» What to work on: Convert the items from the line containing "Where should I" through the end of the items, inclusive, into a Markdown table with the columns Row and Text, giving each non-blank line its own numbered row. Leave the pictures out.

» Stored records:
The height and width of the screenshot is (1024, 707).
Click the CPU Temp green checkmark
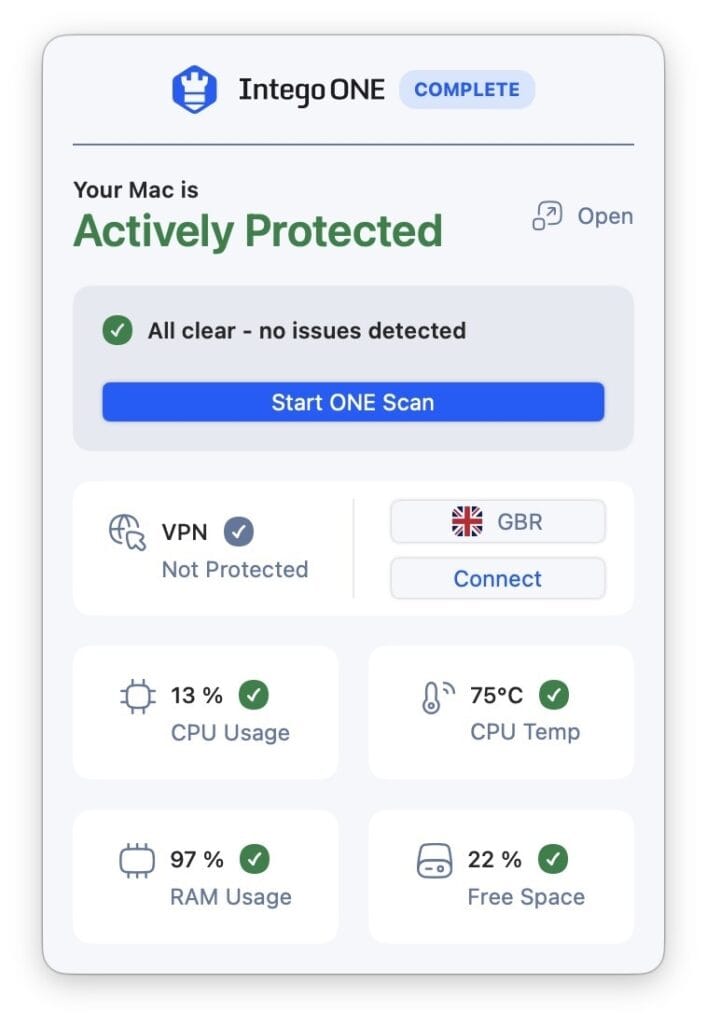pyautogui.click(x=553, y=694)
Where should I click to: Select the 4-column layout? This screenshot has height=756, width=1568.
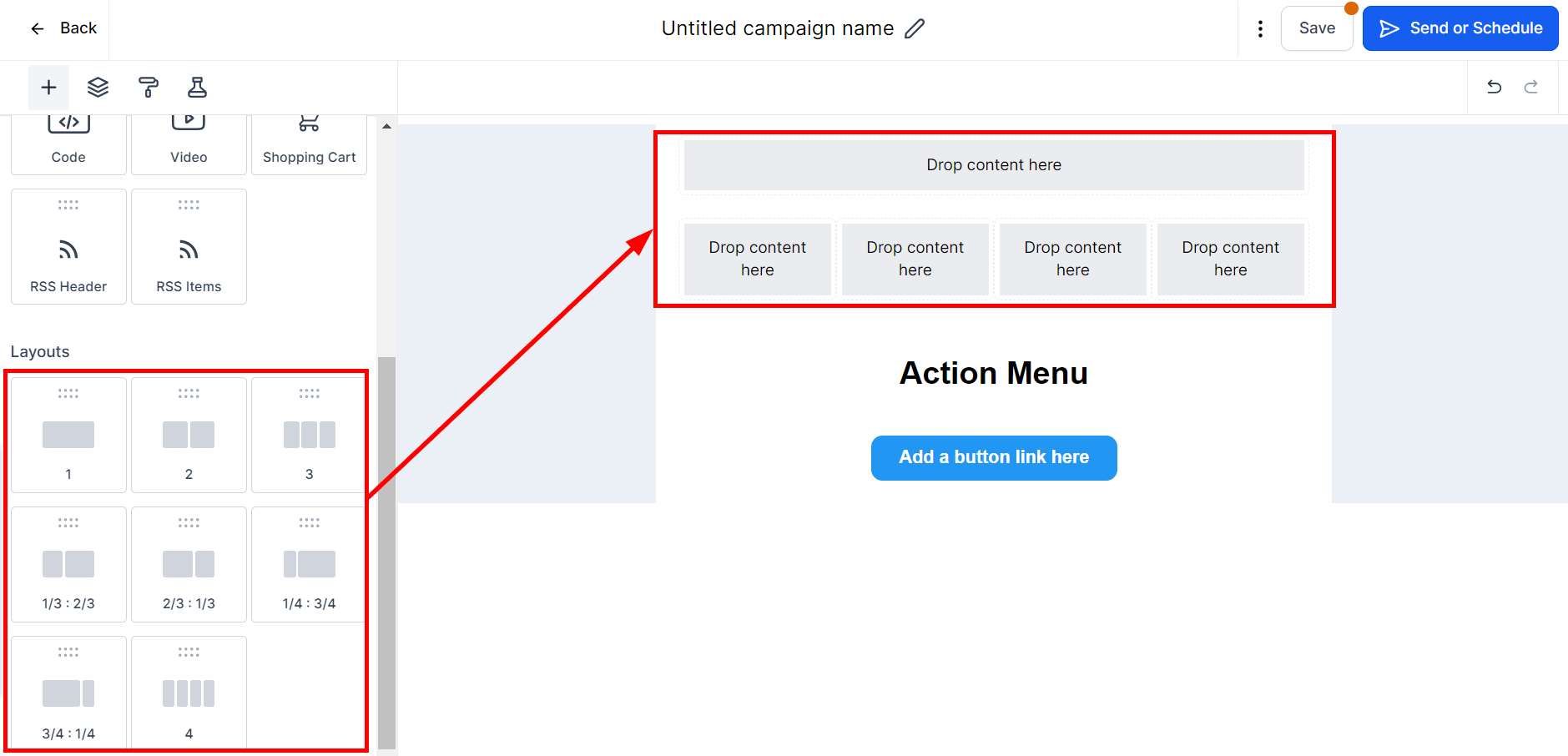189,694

» Reply:
| Row | Text |
|---|---|
| 1 | Where should I click to: Select the 4-column layout? This screenshot has height=756, width=1568. |
| 2 | 189,694 |